Hey the plan is to first paint a whole WOC army and i will ocasianly also paint stuff for other armies(who can all be called evil) here you can see my 20 finished WOC and 20 who i will paint this month for the army painting challenge. 5 of them are already painted and if i have enough time at the end of the month i will do a bit of something els.


----------



## TheKingElessar (Mar 31, 2009)

Good going, keep it up!

They aren't the best I've ever seen., but painting at a good rate is at least as important!


----------



## Holmstrom (Dec 3, 2008)

Tough to work out any detail from the small pics, but everything looks pretty good from what I can tell. The ring-mail looks pretty cool, though.

As far as recommendations, the weapons/horns/shields seem that they could use some good weathering to give them a bit of a well-used look. They look too clean. Keep it up, though.
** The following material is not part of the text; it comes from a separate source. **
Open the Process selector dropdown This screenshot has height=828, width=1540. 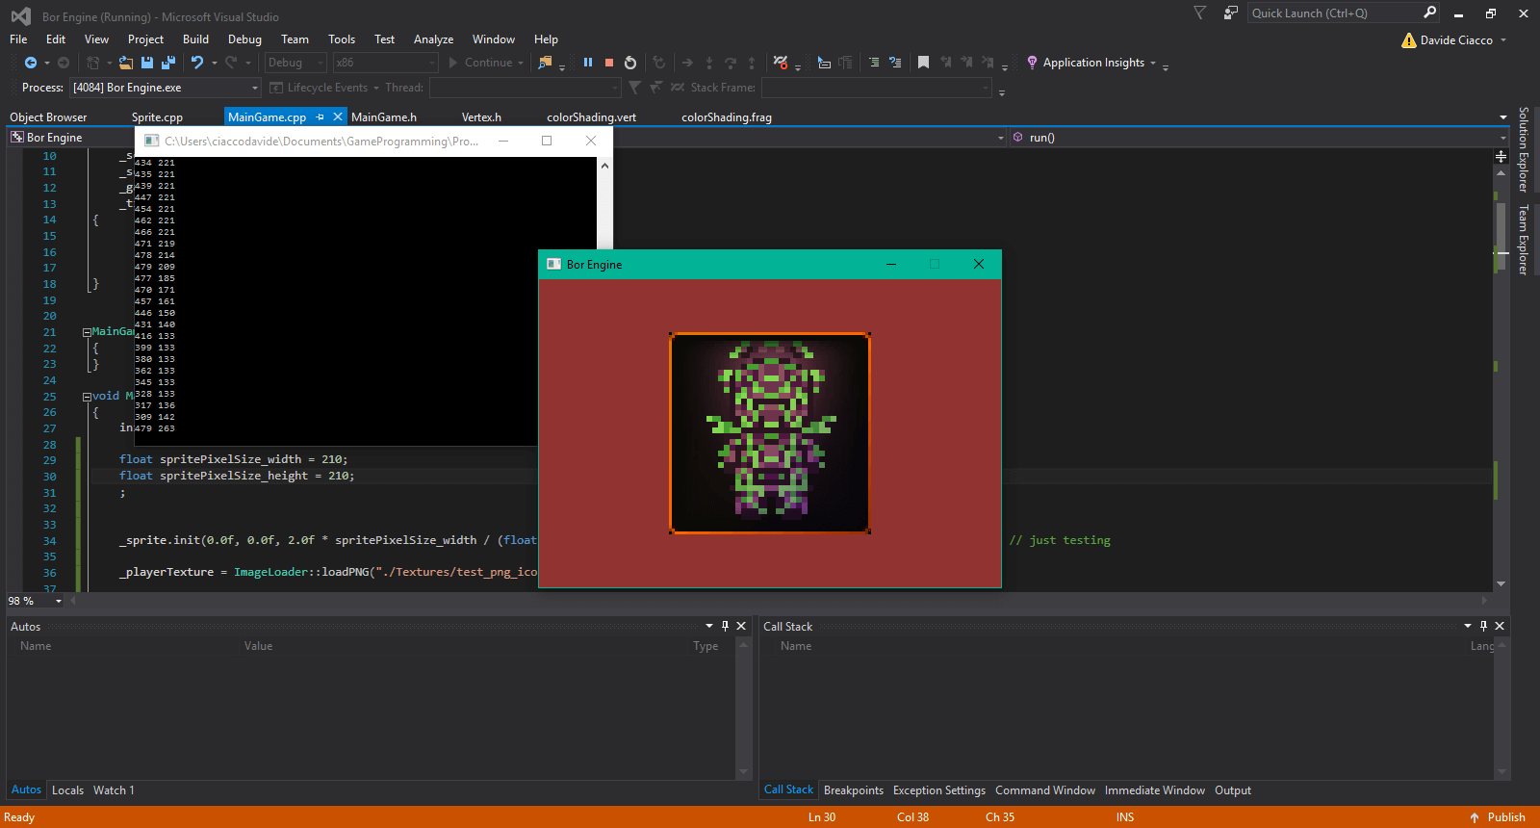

Good stuff.


----------



## cain the betrayer (Oct 12, 2009)

Here are some pic's of finised models and WIP looking back i can see all kinds of mistakes so i will maybe get back to them. 
ofcourse commends are always welcome.


----------



## Fallen (Oct 7, 2008)

looks a little thick to me on the armor, could just be the pic. but the cloaks & scheme look awesome.

they prolly look really good on the table-top in game...so 3' away lol


----------



## cain the betrayer (Oct 12, 2009)

That could be because this is like the 3dh time i painted them.


----------



## cain the betrayer (Oct 12, 2009)

Here is a new update


----------



## WinZip (Oct 9, 2010)

nice work, I really like the blue you used, as well as the lighter blue coming out from behind the Chaos Icons.


----------



## cain the betrayer (Oct 12, 2009)

Here are some things to show that this log will not totaly be about WoC.
They are all WiP, I already planned to paint the Skaven but i'm not really satisvied with how they look and on a whim I started painting the Possesed which looks good up to now his armour will be trimmed in the same dark bleu as the Skaven and the warriors have but have more layers.


----------



## cain the betrayer (Oct 12, 2009)

My hoal for this months army chellenge will be to paint these 10 guys.


----------



## cain the betrayer (Oct 12, 2009)

It has been a while since i updated and it has been a weird month with WH for me.
I have dicited to work my way to Dark Eldar after finishing my remaining WoC so i bought some DE stuff. i aslo bought about 48 WoC and am preparing them for painting and doing some conversions as you can see here.










I also was quite lazy with painting so i got my Knights mostly finished altrough i don't really like how they turned outbut i still have to do three more and have will be doing them this month togather with a Hero here are the pic's of them.



















My first free hand.



















And finaly the chaos which is called my desk.











Commends and feedback is apriciated

Khaine


----------



## cain the betrayer (Oct 12, 2009)

I was too lazy to paint the knights and possesed this month but i have done some other stuff.









I painted this one last year but i have only jst put the body on the legs so here is a pic of him.


----------



## cain the betrayer (Oct 12, 2009)

I have been a bit lazy some time now so here are some new toys for me to play with
I have made 2 unit champions who can also serve as chaos lords and I am asembling on a BSB right now here is the first lord





Here is number 2 he will be running when he is on his base











I also made a musician and a few unit fillers or objectives what ever i need them for


----------



## World Eater XII (Dec 12, 2008)

V cool stuff brah! keep up the good work`!


----------



## Dusty's Corner (Aug 25, 2008)

Nice work coming along. Good to see a bit of sculpting too, looks great.


----------